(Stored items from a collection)

----

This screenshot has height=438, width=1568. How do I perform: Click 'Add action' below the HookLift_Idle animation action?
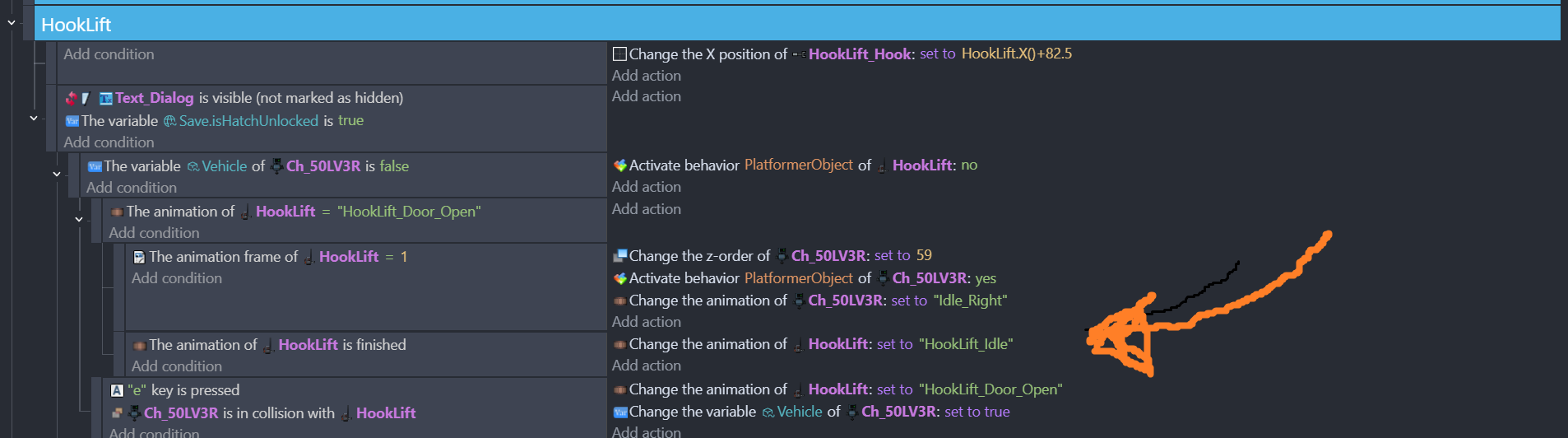(x=646, y=366)
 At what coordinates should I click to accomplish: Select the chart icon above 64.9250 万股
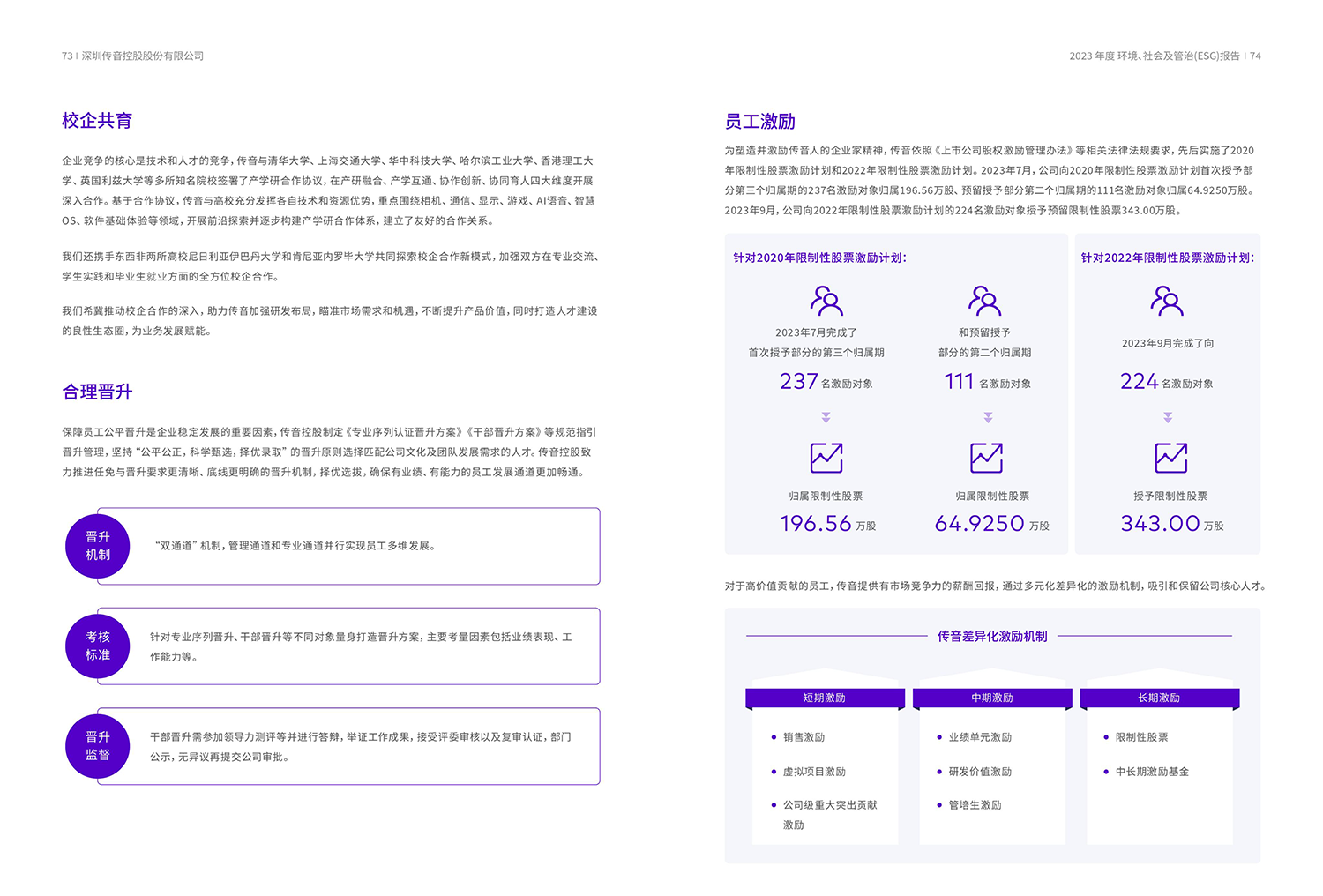click(x=986, y=458)
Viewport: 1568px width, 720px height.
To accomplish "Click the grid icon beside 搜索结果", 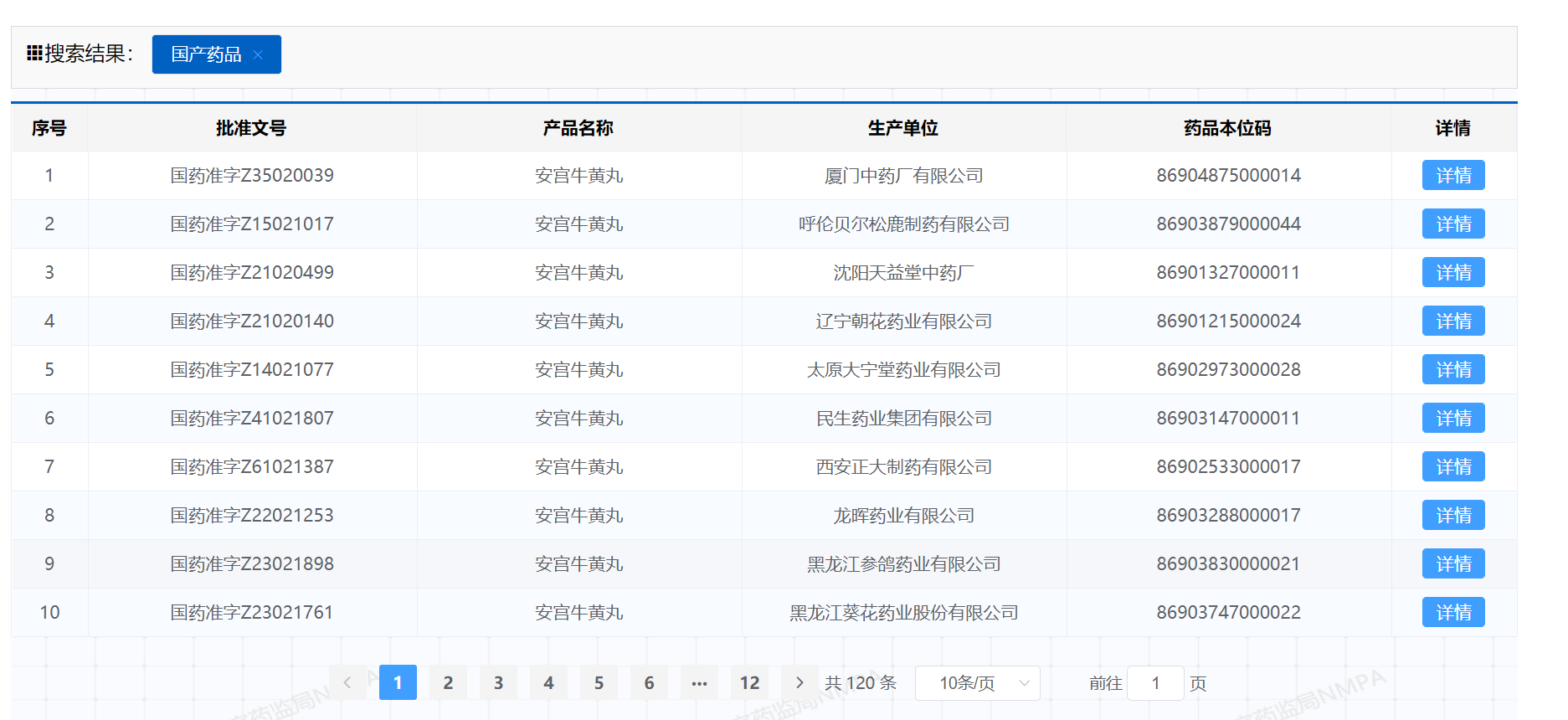I will pyautogui.click(x=34, y=54).
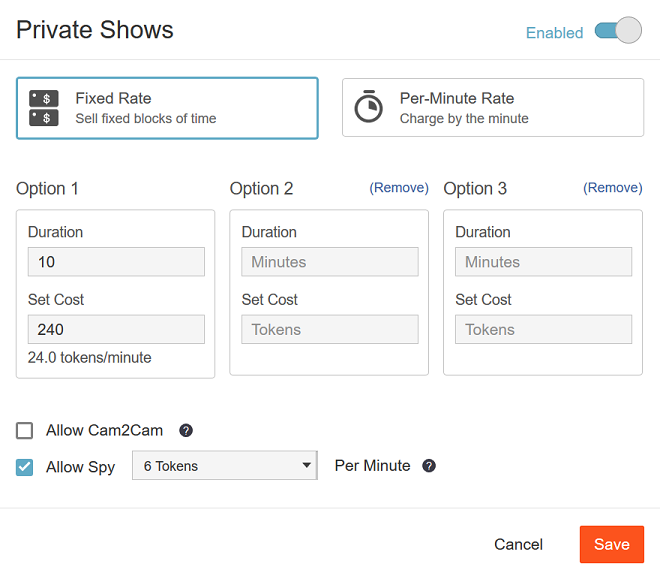Remove Option 2 via its Remove link

point(399,188)
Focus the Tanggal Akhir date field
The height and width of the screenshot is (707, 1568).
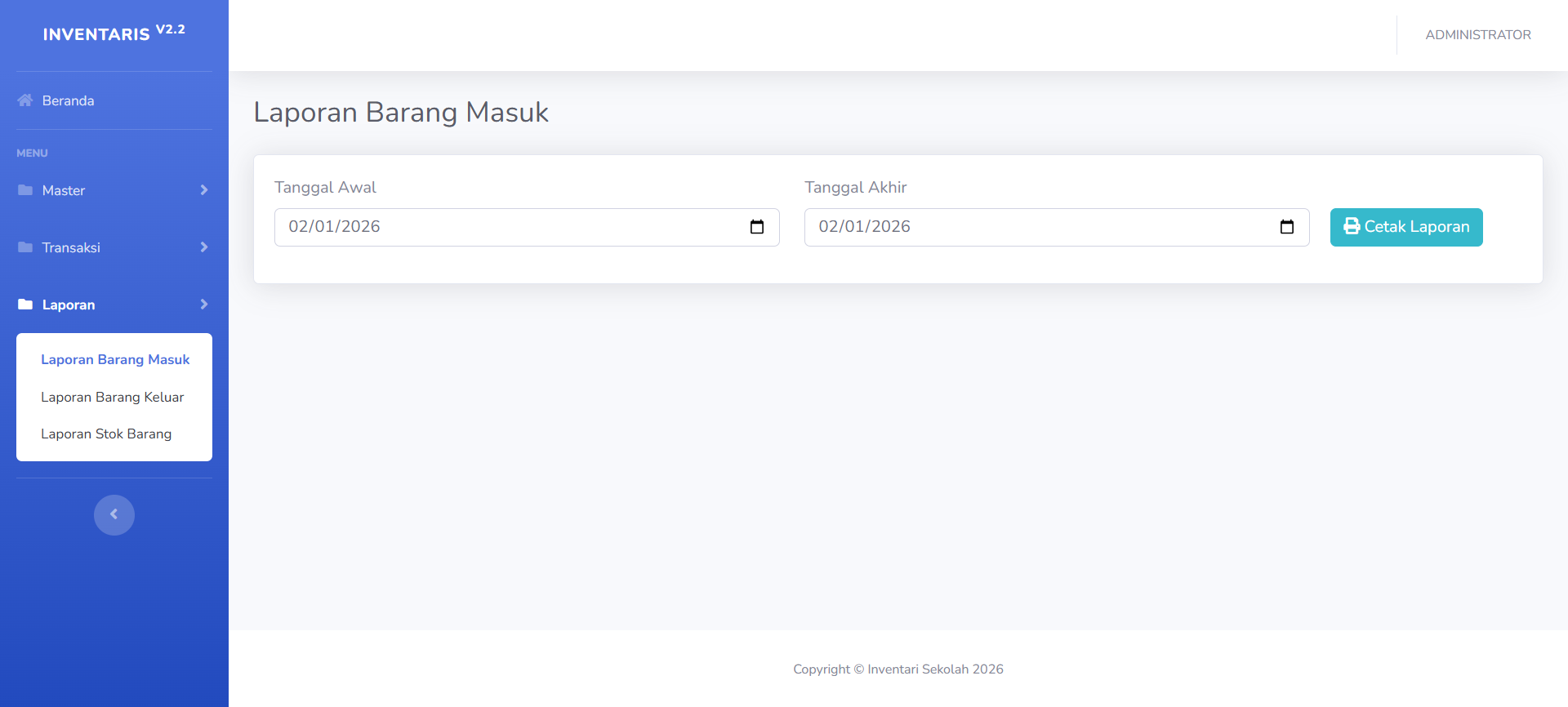click(1037, 227)
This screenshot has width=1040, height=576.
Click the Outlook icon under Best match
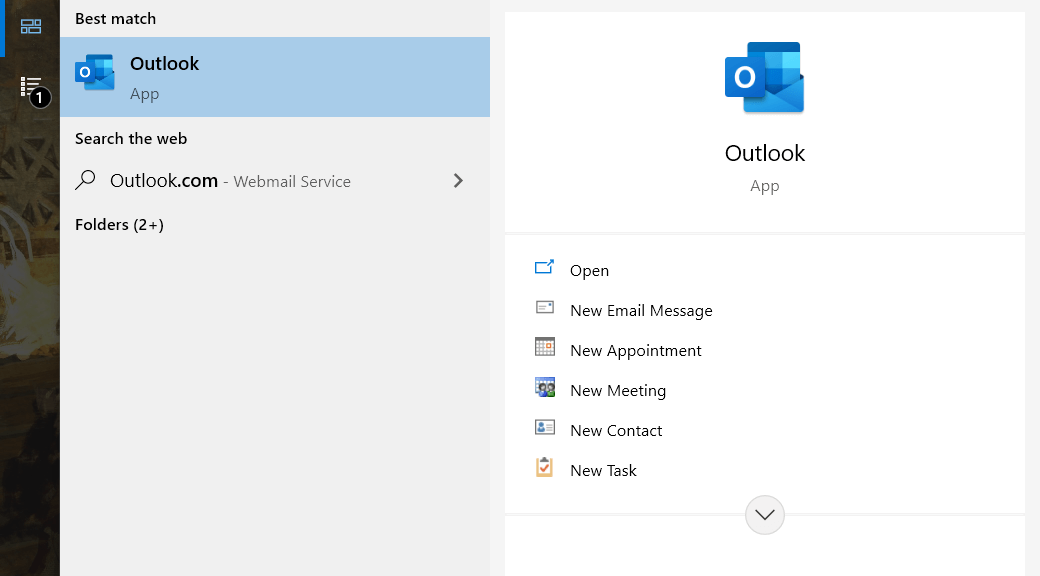(x=95, y=72)
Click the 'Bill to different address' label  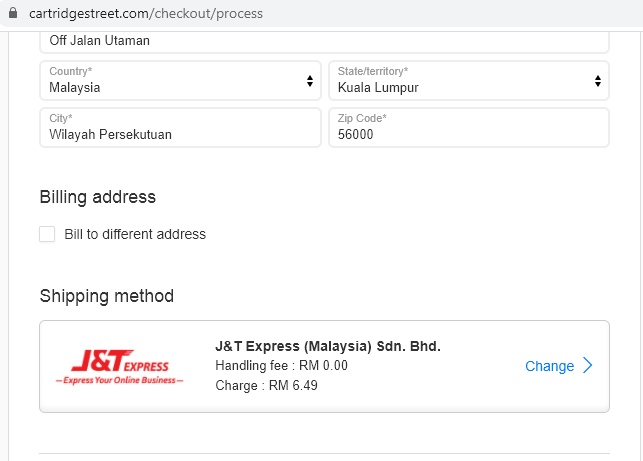(x=135, y=234)
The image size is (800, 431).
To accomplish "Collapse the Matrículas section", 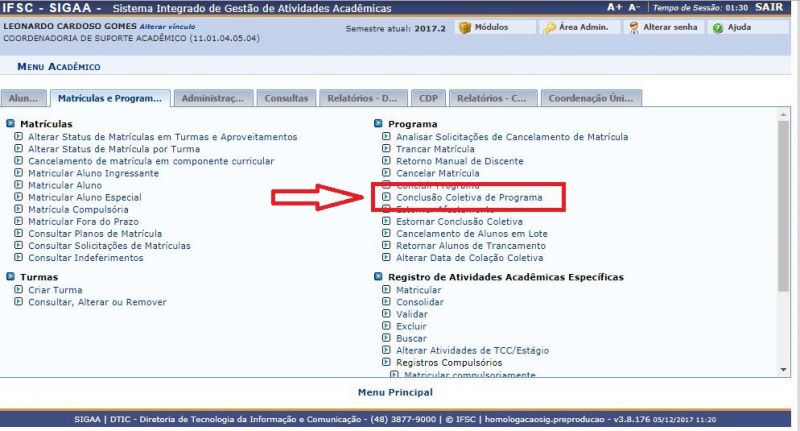I will (11, 124).
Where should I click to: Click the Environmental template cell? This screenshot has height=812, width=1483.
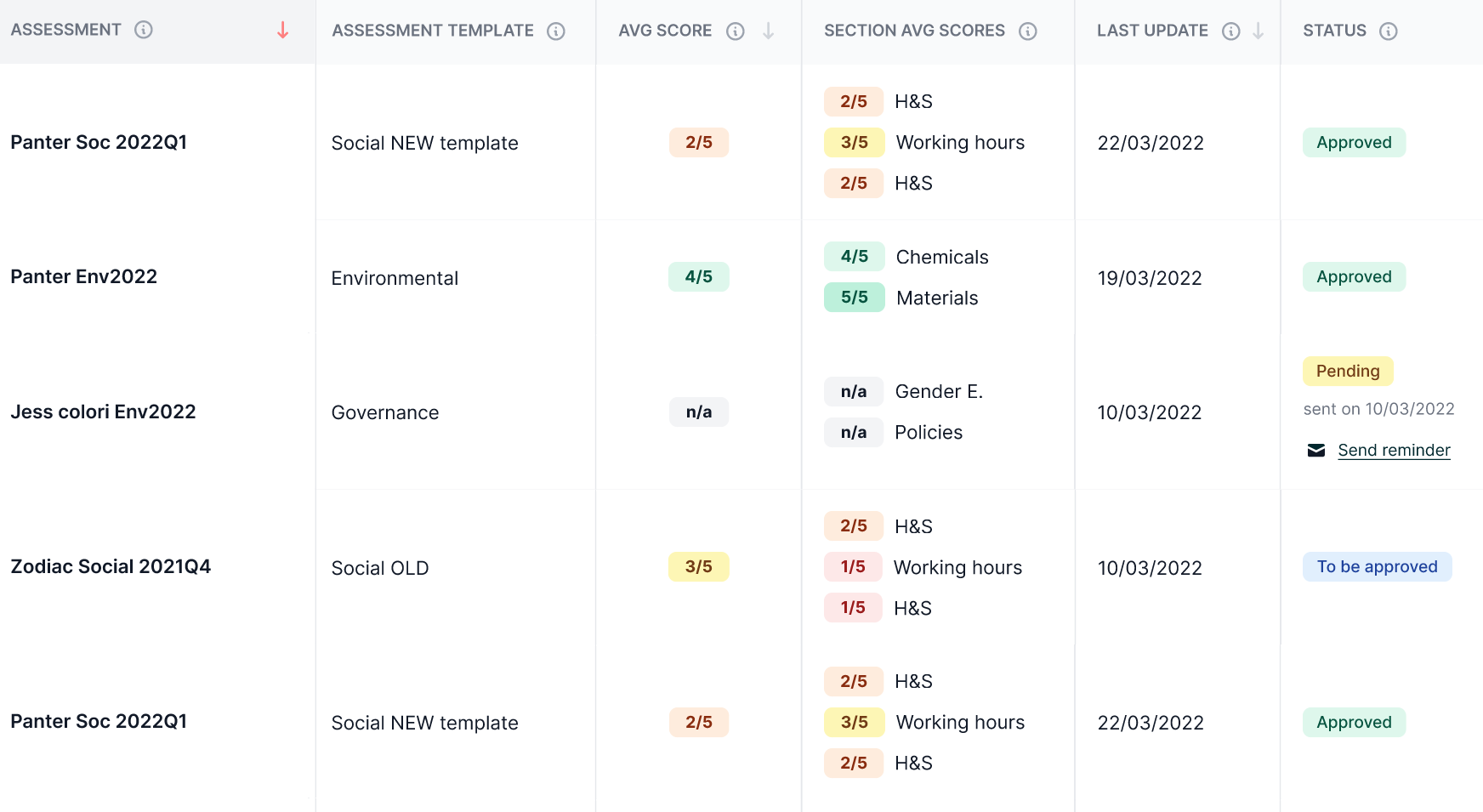point(395,279)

----

_Description of the task_
All pictures must be left out. Reproduce exactly the lines from the one containing "Where should I" to the final line of the entries.

_Written response_
Where should I click to: Click the Environmental template cell? This screenshot has height=812, width=1483.
point(395,279)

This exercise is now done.